[4 ноября 1877 г., Москва].

Почтеннейший Федор Иванович!

Я до сих пор не успел написать Вам более подробное письмецо в ответ на Вашу присланную мне брошюрку. Причина тому то, что я оканчивал мой роман "Мещане", а еще более того, что я болею. Брошюрку Вашу, как только что получил, я прочел немедленно, и из нее вижу, что Вы от романа, совершенно справедливо считаемого Вами за самого распространенного и прочного представителя современной художественной литературы, требуете дидактики, поучения, так как он может популяризировать всю необъятную массу сведений и многовековых опытов. Действительно, не связанный ни трудною формою чисто лирических произведений, ни строгою верностью событиям исторических повествований, ни тесными рамками драмы, роман свободней на ходу своем и может многое захватить и многое раскрыть.

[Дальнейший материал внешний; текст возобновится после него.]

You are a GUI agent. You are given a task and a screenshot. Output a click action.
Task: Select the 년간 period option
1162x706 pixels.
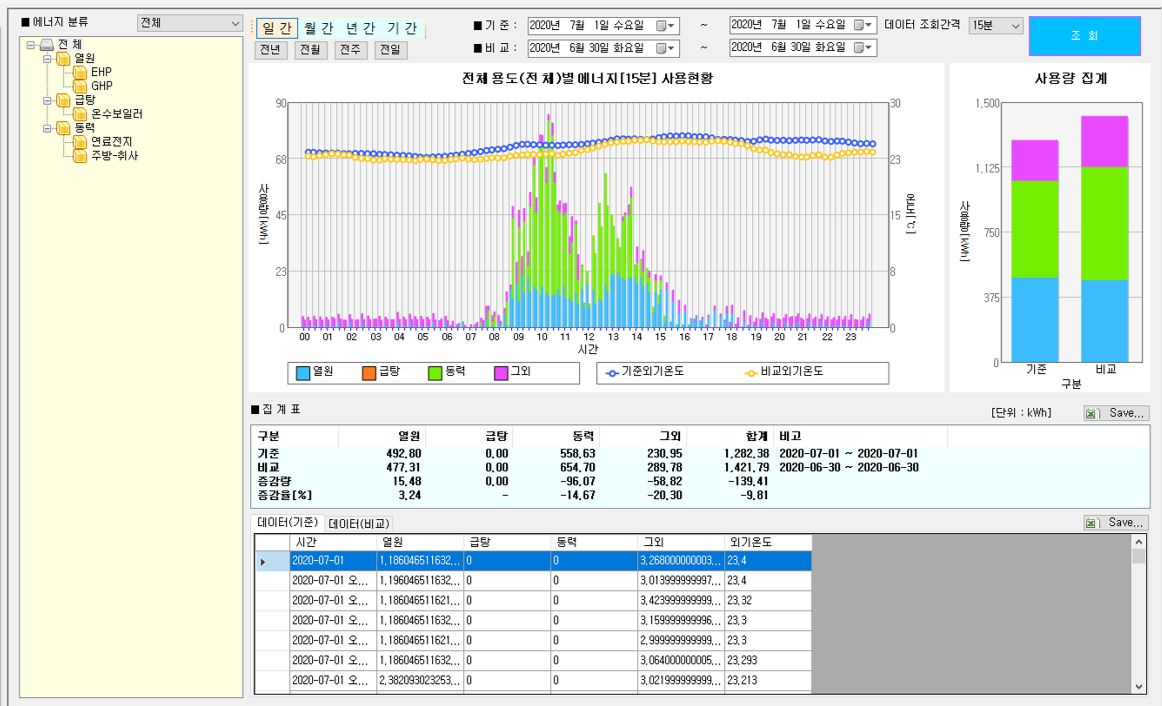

Не достигает ли он этого на практике, как только автор задал себе подобную задачу? Почти безошибочно можно отвечать, что нет! Некоторые романисты нашего века, французские, немецкие и английские, пытались явно поучать публику. В романе у Евгения Сю ("Семь смертных грехов") показано, как наказываются на земле смертные грехи; у немцев есть, что какой-нибудь юный лавочник высказывает столько возвышенных мыслей и благородных чувствований, что читатель хочет не хочет, а должен, по-видимому, слушаться сего юноши; у нас Чернышевский в романе своем "Что делать?" назначил современному человечеству даже, какие иметь квартиры и как они должны быть разделены. Но - увы! - это глупое человечество не устрашилось нисколько картинами, представленными Евгением Сю, и продолжает по-прежнему творить смертные грехи; лавочнику никто не верит в искренность его слов, и он все-таки остается лавочником; квартир своих пока никто не делает и не устраивает по плану автора "Что делать?", и всем сим поучительным произведениям, полагаю, угрожает скорое и вечное забвение.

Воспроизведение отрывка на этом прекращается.